(Beginning of SOURCE TEXT)

I have had the pleasure of working with Jenny now several times. She epically talented and a bundle of laughs. I feel so lucky to have snuck a few minutes into her busy schedule to sit down and chat. (By the way, we were snacking on pretzels from Spero, some of the best food in Charleston FYI.)
Jenny is a former theatre kid turned Director. After an explosive bee sting in the grass of CU Boulder Jenny came to know behind the camera was where she was called to be. She got her start as an intern at The Director’s Bureau (http://thedirectorsbureau.com) and has worked on some amazing projects including Dig South, done two music videos for Rachel Kate and Hey Rocco (currently on a European tour) and created the catchy campaign for Aleysa Bags (talk about a boss lady!!).
Job Title: Director/Producer/Storyteller. My passion, through and through, is directing. The fully creative part of me wants to direct every day of the week, but the logical part of me became a producer out of necessity. A lot of the independent work we do requires me to step up and be a producer in order to actually get the jobs done. As a producer, I have to figure out how to do what the creative part of me wants to do within time limits, budget, and the scope of what the client wants and needs. There’s a bit of a dance between those things all day long, but it’s a great way to learn and see a project from both sides.

(End of SOURCE TEXT)

# TASKS TO PERFORM:
**1)** In the profile of Jenny, where did she get her start?
**2)** List every role named in Jenny's job title in the profile of Jenny.
**3)** Reproduce the part of the profile of Jenny that opens with the words "Job Title: Director/Producer/Storyteller." and closes with "from both sides.".

(Beginning of PROVIDED DATA)

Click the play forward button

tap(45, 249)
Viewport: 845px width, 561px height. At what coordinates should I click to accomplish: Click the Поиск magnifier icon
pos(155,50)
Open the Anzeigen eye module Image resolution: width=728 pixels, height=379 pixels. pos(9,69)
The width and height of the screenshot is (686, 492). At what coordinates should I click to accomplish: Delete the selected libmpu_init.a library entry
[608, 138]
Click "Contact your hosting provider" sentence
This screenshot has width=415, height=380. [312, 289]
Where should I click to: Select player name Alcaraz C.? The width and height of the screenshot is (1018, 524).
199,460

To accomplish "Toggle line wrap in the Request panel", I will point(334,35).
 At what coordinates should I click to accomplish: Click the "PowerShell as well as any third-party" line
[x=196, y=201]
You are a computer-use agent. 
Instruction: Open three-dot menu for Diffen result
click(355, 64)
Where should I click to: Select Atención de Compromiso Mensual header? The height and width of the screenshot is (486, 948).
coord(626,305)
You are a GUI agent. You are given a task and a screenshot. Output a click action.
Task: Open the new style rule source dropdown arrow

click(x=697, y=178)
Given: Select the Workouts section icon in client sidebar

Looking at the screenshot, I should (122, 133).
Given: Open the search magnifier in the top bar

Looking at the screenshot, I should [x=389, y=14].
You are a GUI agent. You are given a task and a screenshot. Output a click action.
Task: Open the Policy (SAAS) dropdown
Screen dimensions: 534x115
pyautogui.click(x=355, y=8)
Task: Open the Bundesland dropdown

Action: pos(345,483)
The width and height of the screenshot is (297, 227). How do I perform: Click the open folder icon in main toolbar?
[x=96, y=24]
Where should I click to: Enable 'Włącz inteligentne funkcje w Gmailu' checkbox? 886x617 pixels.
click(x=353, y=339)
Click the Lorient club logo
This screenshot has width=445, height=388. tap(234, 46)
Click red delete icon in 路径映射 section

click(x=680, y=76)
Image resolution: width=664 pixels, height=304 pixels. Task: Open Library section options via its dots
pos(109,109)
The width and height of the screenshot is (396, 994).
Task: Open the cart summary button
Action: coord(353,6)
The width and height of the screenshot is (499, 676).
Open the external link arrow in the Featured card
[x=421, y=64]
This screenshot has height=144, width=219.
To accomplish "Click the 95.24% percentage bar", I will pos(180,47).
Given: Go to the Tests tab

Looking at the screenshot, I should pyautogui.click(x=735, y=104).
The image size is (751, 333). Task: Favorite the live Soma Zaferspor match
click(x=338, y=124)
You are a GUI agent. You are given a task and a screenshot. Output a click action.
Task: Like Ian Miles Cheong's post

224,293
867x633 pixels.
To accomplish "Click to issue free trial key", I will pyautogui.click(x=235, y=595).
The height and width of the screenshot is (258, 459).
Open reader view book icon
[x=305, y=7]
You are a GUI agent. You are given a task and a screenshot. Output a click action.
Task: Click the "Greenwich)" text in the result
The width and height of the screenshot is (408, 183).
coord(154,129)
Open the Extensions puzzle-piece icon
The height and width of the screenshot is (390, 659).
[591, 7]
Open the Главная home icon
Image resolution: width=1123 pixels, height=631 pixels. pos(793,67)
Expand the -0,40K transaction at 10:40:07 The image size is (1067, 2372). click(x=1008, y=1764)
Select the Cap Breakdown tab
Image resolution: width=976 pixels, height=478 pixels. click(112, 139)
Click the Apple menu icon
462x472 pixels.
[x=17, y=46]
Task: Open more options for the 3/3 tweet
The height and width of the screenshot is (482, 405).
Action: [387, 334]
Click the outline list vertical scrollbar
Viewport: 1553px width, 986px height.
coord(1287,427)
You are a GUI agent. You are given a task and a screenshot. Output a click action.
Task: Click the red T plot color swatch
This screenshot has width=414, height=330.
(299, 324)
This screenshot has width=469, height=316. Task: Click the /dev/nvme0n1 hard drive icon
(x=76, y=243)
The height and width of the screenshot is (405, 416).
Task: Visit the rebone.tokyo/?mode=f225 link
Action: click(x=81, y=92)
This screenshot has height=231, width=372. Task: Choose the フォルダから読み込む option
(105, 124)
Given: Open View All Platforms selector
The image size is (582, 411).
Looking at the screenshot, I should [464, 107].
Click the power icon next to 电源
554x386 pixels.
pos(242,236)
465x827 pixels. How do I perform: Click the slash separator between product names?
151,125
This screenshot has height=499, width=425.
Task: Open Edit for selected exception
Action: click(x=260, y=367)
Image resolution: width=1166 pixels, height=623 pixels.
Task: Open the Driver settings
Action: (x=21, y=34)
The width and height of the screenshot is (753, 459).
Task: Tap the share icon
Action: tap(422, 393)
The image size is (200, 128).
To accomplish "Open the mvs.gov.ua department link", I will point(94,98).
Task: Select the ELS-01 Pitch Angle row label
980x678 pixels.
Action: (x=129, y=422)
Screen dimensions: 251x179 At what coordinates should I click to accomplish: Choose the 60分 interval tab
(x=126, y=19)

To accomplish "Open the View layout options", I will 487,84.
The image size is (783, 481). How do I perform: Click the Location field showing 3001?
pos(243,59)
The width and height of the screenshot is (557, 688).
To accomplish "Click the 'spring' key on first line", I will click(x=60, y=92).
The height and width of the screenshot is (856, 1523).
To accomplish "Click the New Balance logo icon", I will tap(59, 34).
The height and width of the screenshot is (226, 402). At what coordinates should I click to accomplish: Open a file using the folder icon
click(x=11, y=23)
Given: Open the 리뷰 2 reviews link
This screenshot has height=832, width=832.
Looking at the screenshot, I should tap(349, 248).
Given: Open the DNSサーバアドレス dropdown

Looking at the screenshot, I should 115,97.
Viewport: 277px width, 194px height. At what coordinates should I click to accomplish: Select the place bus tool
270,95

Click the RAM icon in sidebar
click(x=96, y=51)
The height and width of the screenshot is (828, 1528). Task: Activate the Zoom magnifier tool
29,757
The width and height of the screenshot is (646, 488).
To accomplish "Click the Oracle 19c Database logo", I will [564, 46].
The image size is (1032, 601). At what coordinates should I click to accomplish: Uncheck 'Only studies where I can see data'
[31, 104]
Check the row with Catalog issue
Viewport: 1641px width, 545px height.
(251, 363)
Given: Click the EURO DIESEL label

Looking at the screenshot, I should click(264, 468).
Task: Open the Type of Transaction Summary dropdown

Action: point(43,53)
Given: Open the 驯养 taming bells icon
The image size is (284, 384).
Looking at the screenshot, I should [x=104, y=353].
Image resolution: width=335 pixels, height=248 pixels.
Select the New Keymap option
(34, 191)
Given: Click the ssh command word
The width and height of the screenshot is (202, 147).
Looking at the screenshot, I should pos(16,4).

(End of PROVIDED DATA)

# ANSWER SET:
**1)** She started as an intern at The Director's Bureau.

**2)** Director, Producer, Storyteller

**3)**
Job Title: Director/Producer/Storyteller. My passion, through and through, is directing. The fully creative part of me wants to direct every day of the week, but the logical part of me became a producer out of necessity. A lot of the independent work we do requires me to step up and be a producer in order to actually get the jobs done. As a producer, I have to figure out how to do what the creative part of me wants to do within time limits, budget, and the scope of what the client wants and needs. There’s a bit of a dance between those things all day long, but it’s a great way to learn and see a project from both sides.